Future studies that include more taxa and additional phylogenetically informative molecular markers may reveal that other species also belong to Mycosarcoma. In the present study, Macalpinomyces arundinellae-setosae and U. vetiveriae fit the morphological concept of Mycosarcoma, but were not recovered in Mycosarcoma with strong support in the phylogenetic analyses. Detailed studies on the ontogeny of sori and teliospores might help to further clarify the limits of Mycosarcoma. For example, Macalpinomyces trichopterygis, M. tristachyae, and M. simplex, which were included in the phylogenetic analyses, cause systemic infections on grasses in the subfamily Arundinoideae.
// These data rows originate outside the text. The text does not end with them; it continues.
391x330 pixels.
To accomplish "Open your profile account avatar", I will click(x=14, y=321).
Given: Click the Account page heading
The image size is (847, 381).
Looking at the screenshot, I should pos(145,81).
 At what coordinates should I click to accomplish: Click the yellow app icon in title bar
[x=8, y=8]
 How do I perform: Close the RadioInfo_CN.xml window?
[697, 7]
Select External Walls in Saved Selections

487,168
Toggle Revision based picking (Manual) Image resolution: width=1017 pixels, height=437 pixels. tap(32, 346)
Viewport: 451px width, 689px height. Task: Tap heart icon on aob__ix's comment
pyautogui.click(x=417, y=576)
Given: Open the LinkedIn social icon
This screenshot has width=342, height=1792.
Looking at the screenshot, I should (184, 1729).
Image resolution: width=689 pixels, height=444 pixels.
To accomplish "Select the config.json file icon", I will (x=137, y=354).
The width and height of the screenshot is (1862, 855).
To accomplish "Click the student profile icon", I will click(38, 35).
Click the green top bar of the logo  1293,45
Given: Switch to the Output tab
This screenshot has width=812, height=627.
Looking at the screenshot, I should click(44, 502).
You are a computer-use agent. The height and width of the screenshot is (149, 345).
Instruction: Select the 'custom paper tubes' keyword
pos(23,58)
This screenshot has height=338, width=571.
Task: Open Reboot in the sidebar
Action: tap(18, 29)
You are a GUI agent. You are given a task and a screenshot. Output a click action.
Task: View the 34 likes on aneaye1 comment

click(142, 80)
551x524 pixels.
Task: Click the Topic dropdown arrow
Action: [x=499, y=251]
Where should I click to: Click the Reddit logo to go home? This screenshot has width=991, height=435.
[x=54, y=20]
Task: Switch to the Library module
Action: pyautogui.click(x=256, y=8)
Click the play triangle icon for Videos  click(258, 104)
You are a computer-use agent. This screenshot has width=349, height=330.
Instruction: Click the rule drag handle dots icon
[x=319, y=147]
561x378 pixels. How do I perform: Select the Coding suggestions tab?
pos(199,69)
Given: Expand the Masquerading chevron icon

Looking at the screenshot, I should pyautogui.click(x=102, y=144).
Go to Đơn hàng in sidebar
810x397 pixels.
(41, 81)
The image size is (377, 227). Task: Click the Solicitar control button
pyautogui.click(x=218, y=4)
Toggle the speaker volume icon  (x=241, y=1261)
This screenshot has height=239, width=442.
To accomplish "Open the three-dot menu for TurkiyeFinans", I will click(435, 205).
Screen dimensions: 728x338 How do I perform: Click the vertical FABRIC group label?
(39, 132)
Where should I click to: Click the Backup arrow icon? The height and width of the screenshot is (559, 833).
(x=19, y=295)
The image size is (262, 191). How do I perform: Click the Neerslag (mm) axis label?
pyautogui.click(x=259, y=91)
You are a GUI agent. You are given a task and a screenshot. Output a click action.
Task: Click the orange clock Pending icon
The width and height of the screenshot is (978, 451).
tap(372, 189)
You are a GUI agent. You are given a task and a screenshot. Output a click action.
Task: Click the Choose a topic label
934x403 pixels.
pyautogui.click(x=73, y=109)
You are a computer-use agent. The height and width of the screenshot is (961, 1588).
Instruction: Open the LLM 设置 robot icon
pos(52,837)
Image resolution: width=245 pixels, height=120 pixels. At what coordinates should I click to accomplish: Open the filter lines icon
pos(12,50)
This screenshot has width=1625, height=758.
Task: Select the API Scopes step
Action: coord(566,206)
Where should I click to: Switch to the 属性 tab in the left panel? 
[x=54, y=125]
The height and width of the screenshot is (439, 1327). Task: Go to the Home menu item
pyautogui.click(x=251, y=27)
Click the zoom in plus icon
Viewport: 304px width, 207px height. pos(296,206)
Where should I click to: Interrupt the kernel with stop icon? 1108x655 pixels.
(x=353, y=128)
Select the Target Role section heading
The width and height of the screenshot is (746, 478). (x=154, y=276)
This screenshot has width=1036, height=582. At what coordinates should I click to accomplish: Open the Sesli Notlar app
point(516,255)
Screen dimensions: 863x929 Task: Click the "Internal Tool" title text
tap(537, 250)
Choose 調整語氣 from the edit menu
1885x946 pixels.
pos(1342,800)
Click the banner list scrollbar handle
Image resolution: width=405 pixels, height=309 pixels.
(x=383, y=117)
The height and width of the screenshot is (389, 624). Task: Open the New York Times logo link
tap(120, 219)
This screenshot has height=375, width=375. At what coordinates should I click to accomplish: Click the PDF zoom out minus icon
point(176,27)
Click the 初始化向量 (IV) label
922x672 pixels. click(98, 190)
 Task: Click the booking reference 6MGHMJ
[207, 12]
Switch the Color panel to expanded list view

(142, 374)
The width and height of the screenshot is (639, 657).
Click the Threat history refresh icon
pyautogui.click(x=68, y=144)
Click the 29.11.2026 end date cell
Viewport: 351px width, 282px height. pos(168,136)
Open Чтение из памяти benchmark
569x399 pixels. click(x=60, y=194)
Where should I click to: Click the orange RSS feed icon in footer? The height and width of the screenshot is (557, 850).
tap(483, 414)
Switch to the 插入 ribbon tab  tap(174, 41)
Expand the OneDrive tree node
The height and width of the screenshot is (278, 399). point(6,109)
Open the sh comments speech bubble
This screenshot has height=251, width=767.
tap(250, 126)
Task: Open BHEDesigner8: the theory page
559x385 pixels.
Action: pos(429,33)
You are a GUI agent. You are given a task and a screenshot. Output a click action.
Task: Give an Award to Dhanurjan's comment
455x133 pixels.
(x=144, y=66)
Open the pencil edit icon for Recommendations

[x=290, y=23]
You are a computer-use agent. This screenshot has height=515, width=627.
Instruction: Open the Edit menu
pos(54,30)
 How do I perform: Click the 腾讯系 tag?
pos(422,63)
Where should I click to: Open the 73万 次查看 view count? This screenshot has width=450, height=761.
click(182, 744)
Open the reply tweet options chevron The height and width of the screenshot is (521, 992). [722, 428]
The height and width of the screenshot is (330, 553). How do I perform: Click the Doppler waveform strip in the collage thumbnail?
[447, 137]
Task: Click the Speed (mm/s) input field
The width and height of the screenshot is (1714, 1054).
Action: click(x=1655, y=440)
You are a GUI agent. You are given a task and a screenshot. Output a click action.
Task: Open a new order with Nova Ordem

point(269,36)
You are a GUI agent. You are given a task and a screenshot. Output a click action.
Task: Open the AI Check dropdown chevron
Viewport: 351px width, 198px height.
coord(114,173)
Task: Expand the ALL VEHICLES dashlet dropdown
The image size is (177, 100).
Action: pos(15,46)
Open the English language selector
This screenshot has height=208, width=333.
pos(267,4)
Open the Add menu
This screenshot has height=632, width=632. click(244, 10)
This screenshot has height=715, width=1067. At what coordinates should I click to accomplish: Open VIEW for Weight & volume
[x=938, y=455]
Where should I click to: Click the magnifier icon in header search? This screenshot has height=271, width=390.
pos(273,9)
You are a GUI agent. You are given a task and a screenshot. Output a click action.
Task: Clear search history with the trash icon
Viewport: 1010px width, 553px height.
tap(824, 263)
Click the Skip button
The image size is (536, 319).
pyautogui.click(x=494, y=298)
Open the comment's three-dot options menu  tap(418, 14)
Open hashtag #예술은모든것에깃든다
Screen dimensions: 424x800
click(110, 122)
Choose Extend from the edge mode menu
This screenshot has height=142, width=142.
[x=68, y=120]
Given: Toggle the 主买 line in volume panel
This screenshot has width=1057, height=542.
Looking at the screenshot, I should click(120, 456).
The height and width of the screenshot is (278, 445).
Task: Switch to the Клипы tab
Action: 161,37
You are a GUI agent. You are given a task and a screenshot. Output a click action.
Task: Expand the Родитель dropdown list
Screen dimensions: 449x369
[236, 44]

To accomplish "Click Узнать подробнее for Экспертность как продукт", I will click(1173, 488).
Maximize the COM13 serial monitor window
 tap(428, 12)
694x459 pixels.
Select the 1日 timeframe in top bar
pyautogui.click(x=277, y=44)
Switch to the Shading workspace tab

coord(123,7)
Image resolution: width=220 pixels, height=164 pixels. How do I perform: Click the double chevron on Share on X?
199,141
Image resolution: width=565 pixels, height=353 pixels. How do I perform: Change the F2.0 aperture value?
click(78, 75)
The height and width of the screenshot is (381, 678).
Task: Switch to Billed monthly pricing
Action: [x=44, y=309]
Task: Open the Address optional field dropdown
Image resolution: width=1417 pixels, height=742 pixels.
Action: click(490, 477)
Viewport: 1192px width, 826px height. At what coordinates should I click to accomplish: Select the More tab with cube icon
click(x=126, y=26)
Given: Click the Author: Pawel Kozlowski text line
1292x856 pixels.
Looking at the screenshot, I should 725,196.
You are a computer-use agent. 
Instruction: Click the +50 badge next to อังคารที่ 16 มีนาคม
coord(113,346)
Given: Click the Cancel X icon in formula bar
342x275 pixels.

These three species also have tubular, host-derived sori, and have a phylogenetic affinity with Mycosarcoma as shown in previous studies (Stoll , Vánky & Lutz 2011, McTaggart ).

Thines (2016) proposed that U. maydis should be conserved as the type species of Ustilago to cement the name of this well-studied smut fungus. This was on the grounds that U. hordei, the current type, does not supersede U. segetum, which was designated as lectotype of Ustilago by Clinton (1904). However, U. segetum was not described as a distinct taxon, but initially as a set of three varieties (Persoon 1797), and subsequently sanctioned as a set of five varieties (Persoon 1801), with U. hordei the alpha variety, “Uredo segetum α Uredo hordei”. Most of these varieties were subsequently raised to species rank (Lagerheim 1889, Saccardo 1891), and Clinton (1906) revised the name of his typification to U. hordei (Clinton 1906). As the alpha or ‘typical’ variety, U. hordei represents the name of the type after the species names Ustilago/Reticularia segetum were declared nomina utique rejicienda. Furthermore, Ustilago hordei is a conserved name with a type specimen studied by Persoon.

If Ustilago hordei were not the type, Ustilago maydis would not be a suitable choice as a replacement, because it is not among the species described in the sanctioning work (Art 10.2), it is not congeneric with Ustilago as described by Persoon (1801), and it would require ~200 name changes for species of Ustilago that are not congeneric with U. maydis. The mycological community has previously accepted name changes for model fungi such as Microbotryum violaceum and Zymoseptoria tritici, and the adoption of Mycosarcoma maydis will provide stability for two genera of smut fungi.

Ustilago maydis was recombined in Mycosarcoma a century ago to distinguish it from other species of smut fungi, particularly species of Ustilago. We suggest the scientific community adopts the taxonomy proposed by Brefeld (1912) and summarized here, to ensure classification reflects evolution.